Non-performing assets were $1.0 million, or 0.14% of total assets at September 30, 2005, compared with $726,000 or 0.13% of total assets at March 31, 2005. The $871,000 balance of non-accrual loans is composed of three commercial real estate loans, one consumer loans, and four commercial loans. The following table sets forth information regarding the Company's non-performing assets.

                                                September 30,       March 31,
                                                   2005               2005
                                                  ------             ------
                                                   (Dollars in thousands)
Loans accounted for on a nonaccrual basis:
  Commercial real estate                         $   631            $   198
  Commercial                                         226                 97
  Consumer                                            14                161
                                                   -----              -----
     Total                                           871                456
                                                   -----              -----
  Accruing loans which are contractually
    past due 90 days or more                         172                  -
                                                   -----              -----
  Total of nonaccrual and 90 days past due loans   1,043                456
                                                   -----              -----
  Real estate owned (net)                              -                270
                                                   -----              -----
     Total non-performing assets                 $ 1,043            $   726
                                                   =====              =====
  Total loans delinquent 90 days or more
    to net loans                                    0.18%              0.10%
  Total loans delinquent 90 days or more
    to total assets                                 0.14               0.08

     Total non-performing assets to total assets    0.14               0.13

Comparison of Operating Results for the Three Months Ended September 30, 2005 and 2004

Financial Highlights.
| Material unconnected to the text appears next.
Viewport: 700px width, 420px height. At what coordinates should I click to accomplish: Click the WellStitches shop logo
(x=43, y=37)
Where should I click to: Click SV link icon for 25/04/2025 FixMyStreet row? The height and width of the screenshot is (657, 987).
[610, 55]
Net income for the three months ended September 30, 2005 was $2.6 million, or $0.45 per basic share ($0.45 per diluted share), compared to net income of $1.9 million, or $0.40 per basic share ($0.39 per diluted share) for the three months ended September 30, 2004. Net interest income after provision for loan losses increased $1.9 million compared to the same quarter last year. Non-interest income increased in the categories of fees and service charges, asset management fees, gain on sale of credit card portfolio and other. The current quarter included an $304,000 pre-tax gain on the sale of the $2.6 million dollar credit card portfolio acquired in the APB acquisition. The Company's operating results also reflect a $1.6 million increase in other non-interest expenses, which are primarily attributable to the APB acquisition. Excluding the $304,000 pre-tax gain on the sale of the credit card portfolio, net income for the three months ended September 30, 2004 was $2.4 million, or $0.42 per basic share and $0.41 million per diluted share.
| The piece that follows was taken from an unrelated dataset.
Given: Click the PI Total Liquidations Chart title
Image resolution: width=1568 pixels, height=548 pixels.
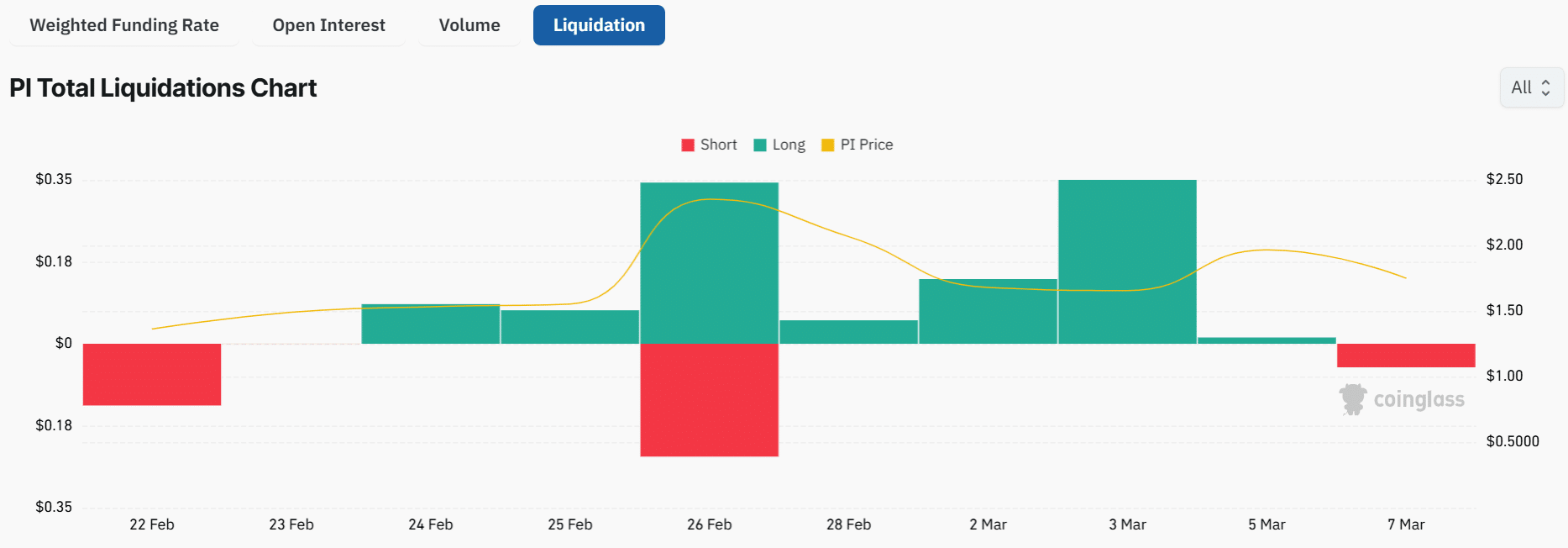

The annualized return on average assets was 1.40% for the three months ended September 30, 2005, compared to 1.45% for the three months ended September 30, 2004. For the same periods, the annualized return on average common equity was 11.36% compared to 11.14%. The efficiency ratio (excluding intangible asset amortization), which is defined as the percentage of non-interest expenses to total revenue, was 58.28% for the second quarter of fiscal 2006 as compared to 60.81% for the three months ended September 30, 2004.

20

Net Interest Income. The Company's profitability depends primarily on its net interest income, which is the difference between the income it receives on interest-earning assets and its cost of funds, which consists of interest paid on deposits and borrowings. Net interest income is also affected by the relative amounts of interest-earning assets and interest-bearing liabilities. When interest-earning assets equal or exceed interest-bearing liabilities, any positive interest rate spread will generate net interest income. The level of non-interest income and expenses also affects the Company's profitability. Non-interest income includes deposit service fees, income associated with the origination and sale of mortgage loans, brokering loans, loan servicing fees, income from real estate owned, net gains on sales of assets, bank-owned life insurance income and asset management fee income. Non-interest expenses include compensation and benefits, occupancy and equipment expenses, deposit insurance premiums, data servicing expenses and other operating costs. The Company's results of operations are also significantly affected by general economic and competitive conditions, particularly changes in market interest rates, government legislation and regulation, and monetary and fiscal policies.

Net interest income for the three months ended September 30, 2005 was $8.1 million, representing a $2.3 million, or 40.4% increase, compared to the same prior year period. Average interest earning assets increased 38.6% as a result of organic growth and in connection with the APB acquisition. The increase in interest-earning assets was accompanied by a 41.5% increase in average balances of interest-bearing liabilities to $538.5 million for the three months ended September 30, 2005 from $380.5 million for the comparable period in 2004. Growth in interest bearing deposits came from natural growth and deposits acquired from APB. Average interest-earning assets to average interest-bearing liabilities totaled 121.3% for the three-month period ended September 30, 2005 compared to 123.8% in the same prior year period.

Interest Income. Interest income increased $4.1 million, or 54%, to $11.6 million for the three months ended September 30, 2005 compared to $7.5 million, for the three months ended September 30, 2004. The close of the APB acquisition in April 2005 resulted in an increase of $121.0 million in interest-earning assets (see Note 3 of the Notes to Consolidated Financial Statements). The yield on interest-earning assets was 7.08% for the three months ended September 30, 2005 compared to 6.38% for the same three months ended September 30, 2004. During the past year, the Federal Reserve Board has increased federal funds interest rates eight times, resulting in improved yields on both loans and investments.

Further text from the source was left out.